++++ Exercise material ++++

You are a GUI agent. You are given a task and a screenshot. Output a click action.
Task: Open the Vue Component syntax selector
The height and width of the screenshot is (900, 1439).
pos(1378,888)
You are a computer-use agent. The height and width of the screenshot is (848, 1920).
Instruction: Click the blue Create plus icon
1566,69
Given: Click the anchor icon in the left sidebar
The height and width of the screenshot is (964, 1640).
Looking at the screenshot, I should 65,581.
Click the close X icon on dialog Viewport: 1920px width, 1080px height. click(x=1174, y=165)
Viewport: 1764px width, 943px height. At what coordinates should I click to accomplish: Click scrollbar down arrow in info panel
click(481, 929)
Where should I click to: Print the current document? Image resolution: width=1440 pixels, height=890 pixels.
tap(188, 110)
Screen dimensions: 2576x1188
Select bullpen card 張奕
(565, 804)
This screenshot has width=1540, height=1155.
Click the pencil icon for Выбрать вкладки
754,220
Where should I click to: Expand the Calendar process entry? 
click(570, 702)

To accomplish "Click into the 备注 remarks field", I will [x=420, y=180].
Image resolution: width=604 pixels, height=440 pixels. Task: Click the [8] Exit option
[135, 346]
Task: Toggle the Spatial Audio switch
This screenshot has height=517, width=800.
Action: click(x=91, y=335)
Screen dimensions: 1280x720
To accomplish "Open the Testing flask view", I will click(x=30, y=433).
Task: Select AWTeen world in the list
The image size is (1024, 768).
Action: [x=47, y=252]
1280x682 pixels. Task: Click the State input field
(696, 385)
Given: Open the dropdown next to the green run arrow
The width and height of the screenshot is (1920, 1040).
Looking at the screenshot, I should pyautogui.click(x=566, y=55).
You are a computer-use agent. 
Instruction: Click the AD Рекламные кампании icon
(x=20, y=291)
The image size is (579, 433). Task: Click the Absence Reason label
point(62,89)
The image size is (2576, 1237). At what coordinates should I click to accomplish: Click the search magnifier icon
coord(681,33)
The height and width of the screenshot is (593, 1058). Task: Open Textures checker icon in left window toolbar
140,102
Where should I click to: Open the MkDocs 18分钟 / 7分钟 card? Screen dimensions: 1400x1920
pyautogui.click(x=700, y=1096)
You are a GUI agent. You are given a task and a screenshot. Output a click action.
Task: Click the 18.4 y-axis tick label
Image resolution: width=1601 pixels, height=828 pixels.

++++

§ To be done
Give the records from the line containing "Given: Open the" through the end of the records as a Markdown table with the columns Row and Line, one numbered row per line and blank lines left out.

§ Task response
| Row | Line |
|---|---|
| 1 | Given: Open the dropdown next to the green run arrow |
| 2 | The width and height of the screenshot is (1920, 1040). |
| 3 | Looking at the screenshot, I should pyautogui.click(x=566, y=55). |
| 4 | You are a computer-use agent.  |
| 5 | Instruction: Click the AD Рекламные кампании icon |
| 6 | (x=20, y=291) |
| 7 | The image size is (579, 433). Task: Click the Absence Reason label |
| 8 | point(62,89) |
| 9 | The image size is (2576, 1237). At what coordinates should I click to accomplish: Click the search magnifier icon |
| 10 | coord(681,33) |
| 11 | The height and width of the screenshot is (593, 1058). Task: Open Textures checker icon in left window toolbar |
| 12 | 140,102 |
| 13 | Where should I click to: Open the MkDocs 18分钟 / 7分钟 card? Screen dimensions: 1400x1920 |
| 14 | pyautogui.click(x=700, y=1096) |
| 15 | You are a GUI agent. You are given a task and a screenshot. Output a click action. |
| 16 | Task: Click the 18.4 y-axis tick label |
| 17 | Image resolution: width=1601 pixels, height=828 pixels. |